Next: Coordinate and border operators, Previous: Numerical type conversion operators, Up: Arithmetic operators [Contents][Index]

6.2.4.16 Random number generators ¶

When you simulate data (for example, see Sufi simulates a detection), everything is ideal and there is no noise! The final step of the process is to add simulated noise to the data. The operators in this section are designed for that purpose. To learn more about the definition and implementation “noise”, see Noise basics.

In case each data element’s random distribution should have an independent parameter (for example \(\sigma\) in a Gaussian distribution), the first popped operand can be a dataset of the same size as the second. In this case (when the parameter is not a single value, but an array), each element will have a different parameter.

When --quiet is not given, a statement will be printed on each invocation of these operators (if there are multiple calls to the mknoise-* operators, the statement will be printed multiple times). It will show the random number generator function and seed that was used in that invocation. These are necessary for the future reproducibility of the outputs using the --envseed option, for more, see Generating random numbers. For example, with the first command below, image.fits will be degraded by a noise of standard deviation 3 units.

$ astarithmetic image.fits 3 mknoise-sigma

Alternatively, you can use the operators in this section within the Column arithmetic feature of the Table program. For example, with the command below, you can generate a random number (centered on 0, with \(\sigma=3\)). With the second command, you can put it into a shell variable for later usage.

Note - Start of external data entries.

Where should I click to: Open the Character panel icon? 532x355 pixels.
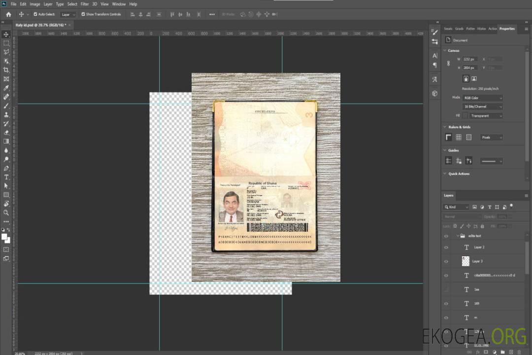tap(434, 56)
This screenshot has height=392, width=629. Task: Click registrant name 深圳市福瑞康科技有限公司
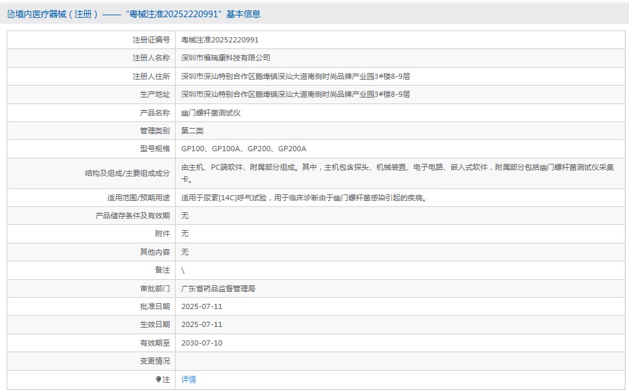coord(225,58)
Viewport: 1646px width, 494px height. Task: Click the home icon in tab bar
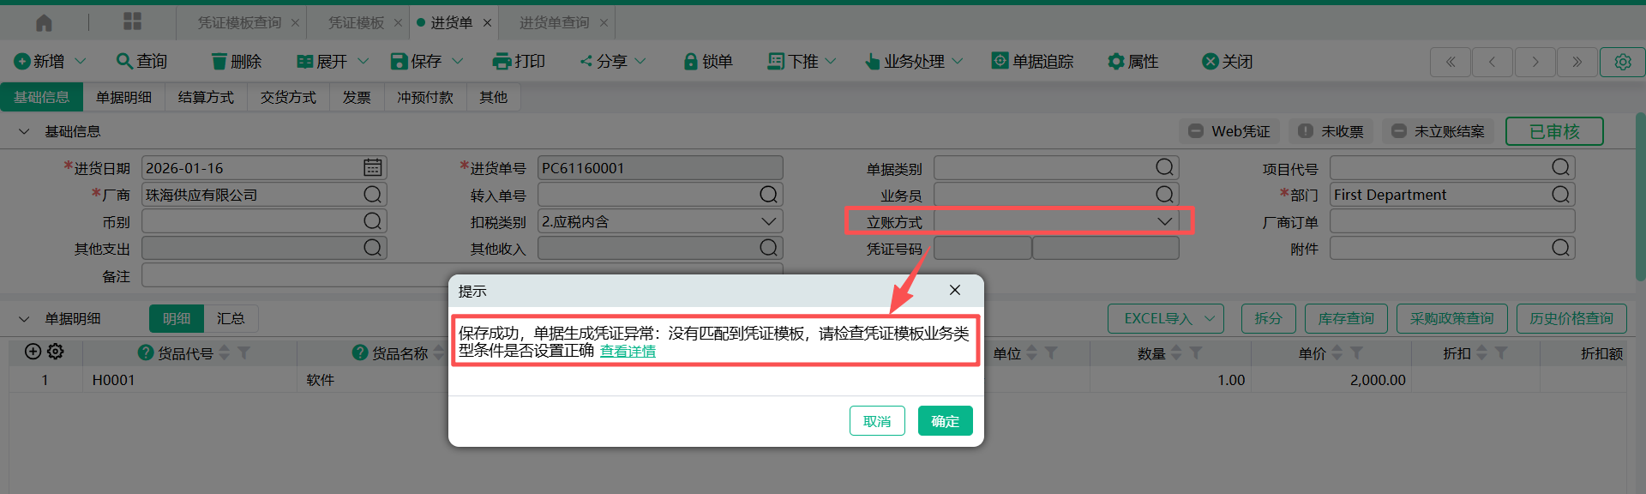44,23
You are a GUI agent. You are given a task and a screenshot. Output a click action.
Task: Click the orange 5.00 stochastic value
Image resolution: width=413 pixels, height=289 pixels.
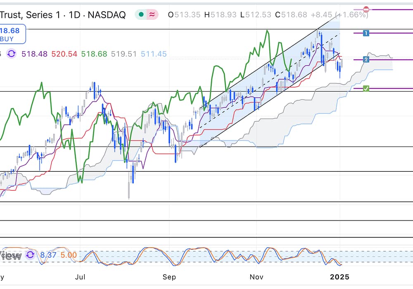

$ echo 0 | asttable -c'arith $1 3 mknoise-sigma'
$ value=$(echo 0 | asttable -c'arith $1 3 mknoise-sigma' --quiet)
$ echo $value

You can also use the operators here in combination with AWK to easily generate an arbitrarily large table with random columns. In the example below, we will create a two column table with 20 rows. The first column will be centered on 5 and \(\sigma_1=2\), the second will be centered on 10 and \(\sigma_2=3\):

$ echo 5 10 \
       | awk '{for(i=0;i<20;++i) print $1, $2}' \
       | asttable -c'arith $1 2 mknoise-sigma' \
                  -c'arith $2 3 mknoise-sigma'

By adding an extra --output=random.fits, the table will be saved into a file called random.fits, and you can change the i<20 to i<5000 to have 5000 rows instead. Of course, if your input table has different values in the desired column the noisy distribution will be centered on each input element, but all will have the same scatter/sigma.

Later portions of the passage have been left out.